DESCRIPTION OF THE TASK:
Give every entry again, exactly.

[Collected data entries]
◆ ◆ ◆ ◆ ◆ ◆ ◆

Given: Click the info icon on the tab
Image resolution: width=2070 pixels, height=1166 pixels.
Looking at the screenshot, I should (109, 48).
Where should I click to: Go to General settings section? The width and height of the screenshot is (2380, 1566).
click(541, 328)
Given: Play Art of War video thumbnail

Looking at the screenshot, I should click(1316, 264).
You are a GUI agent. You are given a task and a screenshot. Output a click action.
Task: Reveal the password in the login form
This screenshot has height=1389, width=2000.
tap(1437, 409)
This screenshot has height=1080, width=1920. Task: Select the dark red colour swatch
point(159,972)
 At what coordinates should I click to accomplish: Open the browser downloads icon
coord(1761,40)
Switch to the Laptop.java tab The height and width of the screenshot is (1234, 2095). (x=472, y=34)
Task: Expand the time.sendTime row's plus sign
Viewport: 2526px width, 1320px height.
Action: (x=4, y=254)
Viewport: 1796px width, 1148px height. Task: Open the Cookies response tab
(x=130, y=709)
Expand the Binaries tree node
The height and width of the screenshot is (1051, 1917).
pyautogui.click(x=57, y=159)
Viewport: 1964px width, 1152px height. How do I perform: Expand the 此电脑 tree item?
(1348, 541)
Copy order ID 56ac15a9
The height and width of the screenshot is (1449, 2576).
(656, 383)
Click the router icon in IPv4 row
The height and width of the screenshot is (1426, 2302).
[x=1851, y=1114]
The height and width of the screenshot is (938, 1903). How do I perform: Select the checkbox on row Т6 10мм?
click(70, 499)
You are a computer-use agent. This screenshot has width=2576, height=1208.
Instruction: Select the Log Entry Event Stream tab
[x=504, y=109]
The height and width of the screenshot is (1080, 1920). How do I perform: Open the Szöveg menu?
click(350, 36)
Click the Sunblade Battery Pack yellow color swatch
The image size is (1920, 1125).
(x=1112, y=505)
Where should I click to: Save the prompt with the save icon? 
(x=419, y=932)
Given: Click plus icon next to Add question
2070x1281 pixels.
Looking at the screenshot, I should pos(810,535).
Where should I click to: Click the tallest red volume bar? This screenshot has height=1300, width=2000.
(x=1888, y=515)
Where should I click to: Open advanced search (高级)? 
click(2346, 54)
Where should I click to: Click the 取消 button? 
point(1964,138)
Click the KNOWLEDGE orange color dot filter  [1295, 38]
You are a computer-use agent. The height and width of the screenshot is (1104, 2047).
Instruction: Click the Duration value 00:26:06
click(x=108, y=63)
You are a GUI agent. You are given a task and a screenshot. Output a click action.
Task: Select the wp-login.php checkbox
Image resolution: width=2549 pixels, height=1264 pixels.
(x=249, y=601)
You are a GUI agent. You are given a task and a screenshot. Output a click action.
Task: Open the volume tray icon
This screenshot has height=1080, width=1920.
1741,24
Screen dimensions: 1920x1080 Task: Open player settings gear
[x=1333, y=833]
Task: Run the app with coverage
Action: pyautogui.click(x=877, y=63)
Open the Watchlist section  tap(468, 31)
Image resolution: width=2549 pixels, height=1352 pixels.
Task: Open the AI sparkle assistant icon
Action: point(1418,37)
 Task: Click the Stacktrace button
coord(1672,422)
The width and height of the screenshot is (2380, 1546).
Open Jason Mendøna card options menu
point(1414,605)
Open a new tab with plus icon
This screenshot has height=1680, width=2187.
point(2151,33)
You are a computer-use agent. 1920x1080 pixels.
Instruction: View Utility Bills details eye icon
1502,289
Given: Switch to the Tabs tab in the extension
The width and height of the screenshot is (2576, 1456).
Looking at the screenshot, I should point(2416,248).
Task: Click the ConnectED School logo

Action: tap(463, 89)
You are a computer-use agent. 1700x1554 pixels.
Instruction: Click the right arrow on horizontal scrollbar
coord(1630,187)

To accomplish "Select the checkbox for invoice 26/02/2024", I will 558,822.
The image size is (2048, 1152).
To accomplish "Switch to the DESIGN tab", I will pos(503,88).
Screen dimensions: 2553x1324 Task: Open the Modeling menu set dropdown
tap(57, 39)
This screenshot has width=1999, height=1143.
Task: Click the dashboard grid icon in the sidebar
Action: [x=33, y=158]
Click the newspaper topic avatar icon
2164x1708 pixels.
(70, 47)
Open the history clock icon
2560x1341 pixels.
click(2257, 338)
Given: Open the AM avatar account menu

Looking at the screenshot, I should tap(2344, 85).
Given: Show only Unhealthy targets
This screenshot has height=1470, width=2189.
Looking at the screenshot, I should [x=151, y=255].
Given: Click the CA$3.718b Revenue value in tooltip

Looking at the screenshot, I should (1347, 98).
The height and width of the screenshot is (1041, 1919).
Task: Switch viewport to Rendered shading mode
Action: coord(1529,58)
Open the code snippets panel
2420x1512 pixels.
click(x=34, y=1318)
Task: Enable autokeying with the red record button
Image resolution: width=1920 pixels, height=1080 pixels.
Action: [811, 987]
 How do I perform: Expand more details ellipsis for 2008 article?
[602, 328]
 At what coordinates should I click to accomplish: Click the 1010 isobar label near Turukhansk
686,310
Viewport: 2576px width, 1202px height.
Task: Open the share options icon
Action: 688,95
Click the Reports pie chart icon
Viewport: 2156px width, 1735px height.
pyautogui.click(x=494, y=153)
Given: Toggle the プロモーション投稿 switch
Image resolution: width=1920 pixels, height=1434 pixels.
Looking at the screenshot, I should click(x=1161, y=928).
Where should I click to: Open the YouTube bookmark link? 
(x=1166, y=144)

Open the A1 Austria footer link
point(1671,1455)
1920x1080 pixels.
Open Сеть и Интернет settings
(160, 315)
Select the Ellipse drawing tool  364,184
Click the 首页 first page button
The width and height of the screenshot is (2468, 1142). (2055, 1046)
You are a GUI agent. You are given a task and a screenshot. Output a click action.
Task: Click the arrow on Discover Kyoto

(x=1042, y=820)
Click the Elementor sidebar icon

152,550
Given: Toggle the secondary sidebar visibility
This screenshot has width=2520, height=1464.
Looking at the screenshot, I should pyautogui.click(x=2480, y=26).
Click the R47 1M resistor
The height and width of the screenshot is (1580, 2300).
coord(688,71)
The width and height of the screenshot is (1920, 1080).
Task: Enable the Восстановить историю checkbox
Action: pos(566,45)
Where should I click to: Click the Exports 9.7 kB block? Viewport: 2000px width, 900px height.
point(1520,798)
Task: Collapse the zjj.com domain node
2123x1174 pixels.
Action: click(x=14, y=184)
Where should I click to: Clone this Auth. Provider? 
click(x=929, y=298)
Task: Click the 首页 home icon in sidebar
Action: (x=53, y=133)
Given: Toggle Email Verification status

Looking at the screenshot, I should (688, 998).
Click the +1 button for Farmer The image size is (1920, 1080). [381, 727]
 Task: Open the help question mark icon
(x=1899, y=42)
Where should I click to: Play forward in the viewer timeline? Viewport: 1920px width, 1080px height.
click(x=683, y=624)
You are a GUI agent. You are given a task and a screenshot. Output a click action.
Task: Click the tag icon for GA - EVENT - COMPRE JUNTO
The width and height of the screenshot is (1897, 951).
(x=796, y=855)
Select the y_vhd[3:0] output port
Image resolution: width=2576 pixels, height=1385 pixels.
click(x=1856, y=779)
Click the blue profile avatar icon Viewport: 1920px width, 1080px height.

◆ ◆ ◆ ◆ ◆ ◆ ◆

ANSWER BOX:
Given: Click the info icon on the tab
Image resolution: width=2070 pixels, height=1166 pixels.
Looking at the screenshot, I should (109, 48).
Where should I click to: Go to General settings section? The width and height of the screenshot is (2380, 1566).
click(541, 328)
Given: Play Art of War video thumbnail

Looking at the screenshot, I should click(1316, 264).
You are a GUI agent. You are given a task and a screenshot. Output a click action.
Task: Reveal the password in the login form
This screenshot has height=1389, width=2000.
tap(1437, 409)
This screenshot has height=1080, width=1920. Task: Select the dark red colour swatch
point(159,972)
 At what coordinates should I click to accomplish: Open the browser downloads icon
coord(1761,40)
Switch to the Laptop.java tab The height and width of the screenshot is (1234, 2095). (x=472, y=34)
Task: Expand the time.sendTime row's plus sign
Viewport: 2526px width, 1320px height.
Action: (x=4, y=254)
Viewport: 1796px width, 1148px height. Task: Open the Cookies response tab
(x=130, y=709)
Expand the Binaries tree node
The height and width of the screenshot is (1051, 1917).
pyautogui.click(x=57, y=159)
Viewport: 1964px width, 1152px height. How do I perform: Expand the 此电脑 tree item?
(1348, 541)
Copy order ID 56ac15a9
The height and width of the screenshot is (1449, 2576).
(656, 383)
Click the router icon in IPv4 row
The height and width of the screenshot is (1426, 2302).
[x=1851, y=1114]
The height and width of the screenshot is (938, 1903). How do I perform: Select the checkbox on row Т6 10мм?
click(70, 499)
You are a computer-use agent. This screenshot has width=2576, height=1208.
Instruction: Select the Log Entry Event Stream tab
[x=504, y=109]
The height and width of the screenshot is (1080, 1920). How do I perform: Open the Szöveg menu?
click(350, 36)
Click the Sunblade Battery Pack yellow color swatch
The image size is (1920, 1125).
(x=1112, y=505)
Where should I click to: Save the prompt with the save icon? 
(x=419, y=932)
Given: Click plus icon next to Add question
2070x1281 pixels.
Looking at the screenshot, I should pos(810,535).
Where should I click to: Click the tallest red volume bar? This screenshot has height=1300, width=2000.
(x=1888, y=515)
Where should I click to: Open advanced search (高级)? 
click(2346, 54)
Where should I click to: Click the 取消 button? 
point(1964,138)
Click the KNOWLEDGE orange color dot filter  [1295, 38]
You are a computer-use agent. The height and width of the screenshot is (1104, 2047).
Instruction: Click the Duration value 00:26:06
click(x=108, y=63)
You are a GUI agent. You are given a task and a screenshot. Output a click action.
Task: Select the wp-login.php checkbox
Image resolution: width=2549 pixels, height=1264 pixels.
(x=249, y=601)
You are a GUI agent. You are given a task and a screenshot. Output a click action.
Task: Open the volume tray icon
This screenshot has height=1080, width=1920.
1741,24
Screen dimensions: 1920x1080 Task: Open player settings gear
[x=1333, y=833]
Task: Run the app with coverage
Action: pyautogui.click(x=877, y=63)
Open the Watchlist section  tap(468, 31)
Image resolution: width=2549 pixels, height=1352 pixels.
Task: Open the AI sparkle assistant icon
Action: point(1418,37)
 Task: Click the Stacktrace button
coord(1672,422)
The width and height of the screenshot is (2380, 1546).
Open Jason Mendøna card options menu
point(1414,605)
Open a new tab with plus icon
This screenshot has height=1680, width=2187.
point(2151,33)
You are a computer-use agent. 1920x1080 pixels.
Instruction: View Utility Bills details eye icon
1502,289
Given: Switch to the Tabs tab in the extension
The width and height of the screenshot is (2576, 1456).
Looking at the screenshot, I should point(2416,248).
Task: Click the ConnectED School logo

Action: tap(463, 89)
You are a computer-use agent. 1700x1554 pixels.
Instruction: Click the right arrow on horizontal scrollbar
coord(1630,187)

To accomplish "Select the checkbox for invoice 26/02/2024", I will 558,822.
The image size is (2048, 1152).
To accomplish "Switch to the DESIGN tab", I will pos(503,88).
Screen dimensions: 2553x1324 Task: Open the Modeling menu set dropdown
tap(57, 39)
This screenshot has width=1999, height=1143.
Task: Click the dashboard grid icon in the sidebar
Action: [x=33, y=158]
Click the newspaper topic avatar icon
2164x1708 pixels.
(70, 47)
Open the history clock icon
2560x1341 pixels.
click(2257, 338)
Given: Open the AM avatar account menu

Looking at the screenshot, I should tap(2344, 85).
Given: Show only Unhealthy targets
This screenshot has height=1470, width=2189.
Looking at the screenshot, I should [x=151, y=255].
Given: Click the CA$3.718b Revenue value in tooltip

Looking at the screenshot, I should (1347, 98).
The height and width of the screenshot is (1041, 1919).
Task: Switch viewport to Rendered shading mode
Action: coord(1529,58)
Open the code snippets panel
2420x1512 pixels.
click(x=34, y=1318)
Task: Enable autokeying with the red record button
Image resolution: width=1920 pixels, height=1080 pixels.
Action: [811, 987]
 How do I perform: Expand more details ellipsis for 2008 article?
[602, 328]
 At what coordinates should I click to accomplish: Click the 1010 isobar label near Turukhansk
686,310
Viewport: 2576px width, 1202px height.
Task: Open the share options icon
Action: 688,95
Click the Reports pie chart icon
Viewport: 2156px width, 1735px height.
pyautogui.click(x=494, y=153)
Given: Toggle the プロモーション投稿 switch
Image resolution: width=1920 pixels, height=1434 pixels.
Looking at the screenshot, I should click(x=1161, y=928).
Where should I click to: Open the YouTube bookmark link? 
(x=1166, y=144)

Open the A1 Austria footer link
point(1671,1455)
1920x1080 pixels.
Open Сеть и Интернет settings
(160, 315)
Select the Ellipse drawing tool  364,184
Click the 首页 first page button
The width and height of the screenshot is (2468, 1142). (2055, 1046)
You are a GUI agent. You are given a task and a screenshot. Output a click action.
Task: Click the arrow on Discover Kyoto

(x=1042, y=820)
Click the Elementor sidebar icon

152,550
Given: Toggle the secondary sidebar visibility
This screenshot has width=2520, height=1464.
Looking at the screenshot, I should pyautogui.click(x=2480, y=26).
Click the R47 1M resistor
The height and width of the screenshot is (1580, 2300).
coord(688,71)
The width and height of the screenshot is (1920, 1080).
Task: Enable the Восстановить историю checkbox
Action: pos(566,45)
Where should I click to: Click the Exports 9.7 kB block? Viewport: 2000px width, 900px height.
point(1520,798)
Task: Collapse the zjj.com domain node
2123x1174 pixels.
Action: click(x=14, y=184)
Where should I click to: Clone this Auth. Provider? 
click(x=929, y=298)
Task: Click the 首页 home icon in sidebar
Action: (x=53, y=133)
Given: Toggle Email Verification status

Looking at the screenshot, I should (688, 998).
Click the +1 button for Farmer The image size is (1920, 1080). [381, 727]
 Task: Open the help question mark icon
(x=1899, y=42)
Where should I click to: Play forward in the viewer timeline? Viewport: 1920px width, 1080px height.
click(x=683, y=624)
You are a GUI agent. You are given a task and a screenshot. Output a click action.
Task: Click the tag icon for GA - EVENT - COMPRE JUNTO
The width and height of the screenshot is (1897, 951).
(x=796, y=855)
Select the y_vhd[3:0] output port
Image resolution: width=2576 pixels, height=1385 pixels.
click(x=1856, y=779)
Click the blue profile avatar icon Viewport: 1920px width, 1080px height.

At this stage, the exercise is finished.